Beide Missionen kosten zusammen rund 1,8 Milliarden Euro. Auch Schweizer Forscher und Unternehmen arbeiten an ihnen mit, darunter etwa die ETH Zürich, die Fachhochschule Nordwestschweiz und das Unternehmen Oerlikon Space.

Rund eine halbe Stunde nach dem Bilderbuchstart vom Weltraumbahnhof Kourou in Französisch-Guayana koppelten sich die beiden High-Tech-Instrumente von der Rakete ab, was im Kontrollraum mit Beifall gefeiert wurde.

Ihre endgültigen Positionen in 1,5 Millionen Kilometern Entfernung von der Erde werden die beiden Teleskope erst in rund zwei Monaten erreichen. Dort sollen sie um einen virtuellen Punkt im Raum kreisen, von dem aus sich die störenden Einflüsse von Sonne, Erde und Mond hinter einem einzigen Wärmeschild verstecken lassen.

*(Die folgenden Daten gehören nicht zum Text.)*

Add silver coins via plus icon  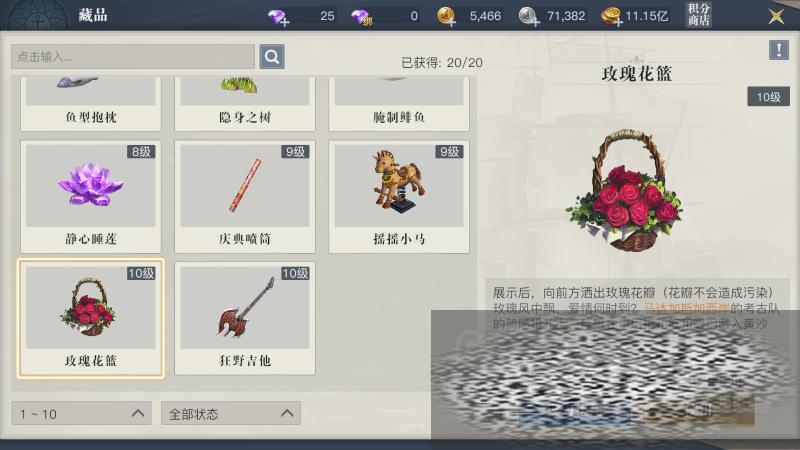[x=529, y=16]
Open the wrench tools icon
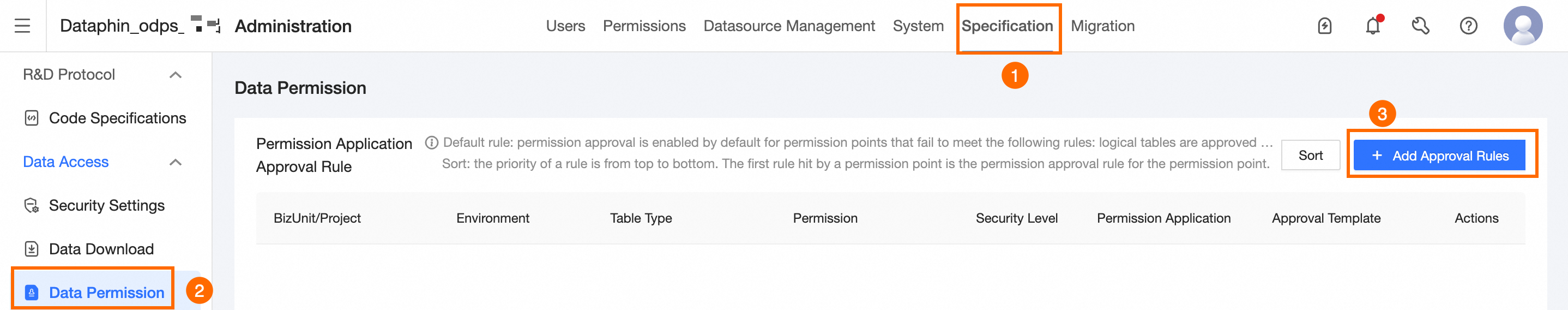 coord(1420,26)
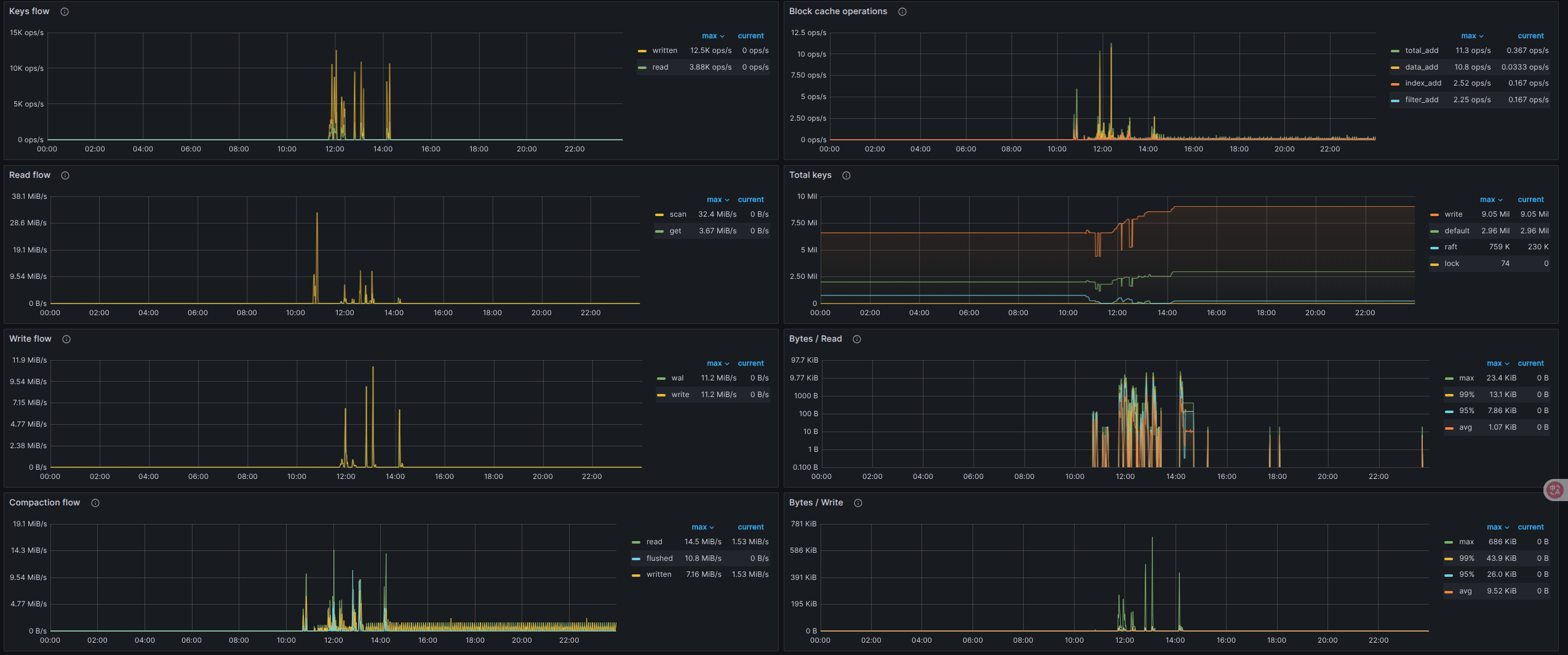
Task: Open the Total keys panel title menu
Action: [810, 175]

«Herschels» Teleskopspiegel misst im Durchmesser 3,5 Meter - eineinhalb Mal so viel wie der des US-Teleskops «Hubble». Der 7,5 Meter lange Satellit soll unter anderem die Geburt von Sonnen und Galaxien beobachten. Dank seiner Infrarot-Technik kann «Herschel» dabei auch Staubwolken und Gase durchdringen, die normalen Telekskopen den Blick versperren.